El estudio también observó que el bagazo de la manzana, es decir, el residuo que queda tras la extracción del zumo o la sidra, pero no la manzana entera, estimula la liberación de GLP-1. La GLP-1 es una hormona intestinal que participa en la regulación de la insulina, el vaciado del estómago y la sensación de saciedad. Este resultado es especialmente interesante porque la GLP-1 es también la diana de varios medicamentos utilizados actualmente para tratar la diabetes tipo 2 y la obesidad.
Prevención y Control de la Diabetes
La diabetes tipo 2 se presenta cuando el cuerpo no puede usar adecuadamente la insulina, una hormona que se encarga de regular los niveles de glucosa en la sangre. Esto también se conoce como resistencia a la insulina. La manzana, al contribuir al control de la glucemia y a la regulación de la absorción de azúcar, tiene un efecto protector contra la diabetes. Además, se ha encontrado que la manzana protege el páncreas, un beneficio menos conocido pero crucial dado el papel de este órgano en la producción de insulina. La quercetina, un flavonoide presente en la manzana, actúa como antioxidante y antiinflamatorio, lo que puede contribuir a la protección de las células del páncreas.
Recomendaciones de Consumo para el Control Glucémico
Comer una manzana antes de cada comida principal puede ayudar a bajar el azúcar en sangre postprandial. Los investigadores hallaron que el tiempo óptimo para ingerir una manzana a fin de bajar el azúcar en sangre y regular la secreción de insulina es entre 15 y 30 minutos antes de las comidas principales. Es importante ingerir una manzana entera y con cáscara, ya que de esta forma se aprovecha su contenido de fibras que es menor si se consume en forma de jugo. El contenido de fibras ayuda a que el azúcar de los alimentos se absorba más lentamente, contribuyendo al control de la glucemia.
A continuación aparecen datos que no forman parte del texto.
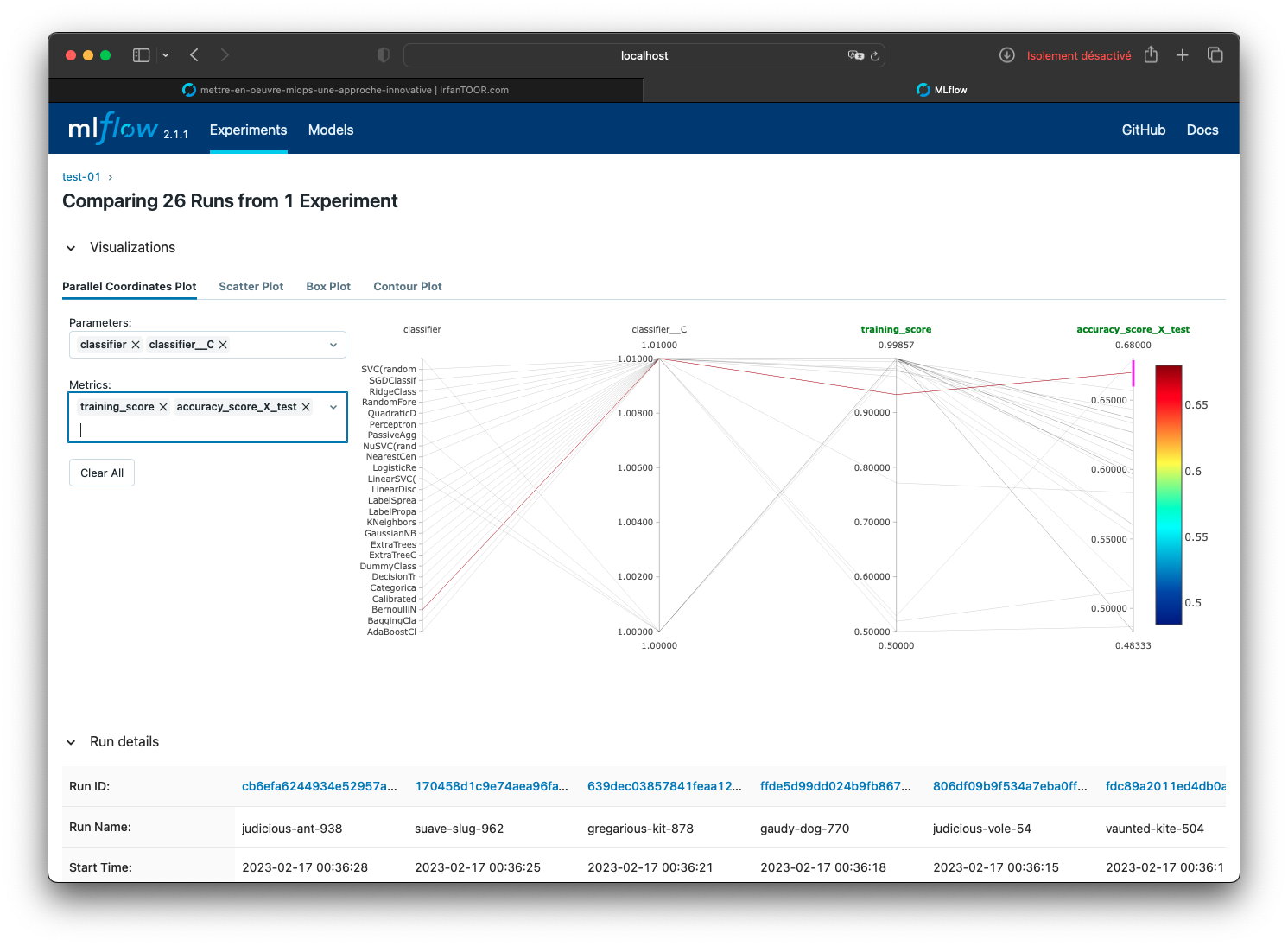Show the tab overview icon
The width and height of the screenshot is (1288, 946).
1215,55
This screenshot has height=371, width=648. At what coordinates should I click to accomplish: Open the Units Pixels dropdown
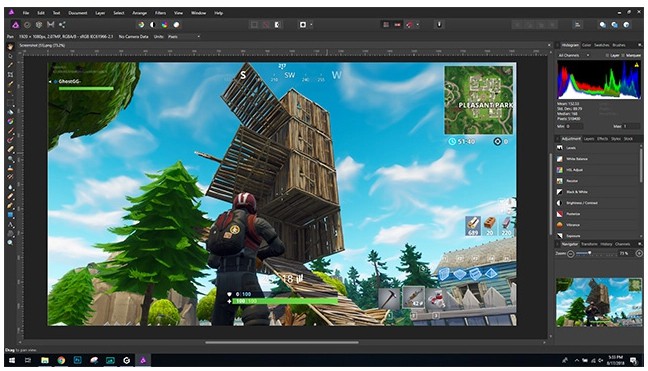pyautogui.click(x=183, y=37)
¿Puedo comer manzana si tengo diabetes?🍏🍎/ ▶Dra. Tejeida Melissa
Las manzanas se pueden tomar a cualquier hora del día y de la variedad que se desee. También se pueden consumir frescas, asadas o cocinadas, e incorporarlas en platos salados como ensaladas, o en dulces. Adicionalmente, la manzana se puede comer en su forma deshidratada junto a la granola y el yogur o utilizar en preparaciones como vinagretas y compotas.
Consideraciones Especiales
Aunque la manzana es beneficiosa para la mayoría, para las personas con problemas gastrointestinales y úlceras no siempre es recomendable comer manzanas, especialmente aquellas muy ácidas como la variedad Granny, y solo si se toman en ayunas. Esta es la única excepción por la que la manzana podría no ser beneficiosa.
Este contenido es meramente informativo y no tiene por objeto reemplazar el consejo médico formal. Esta información no sustituye en ningún caso al diagnóstico o prescripción por parte de un médico.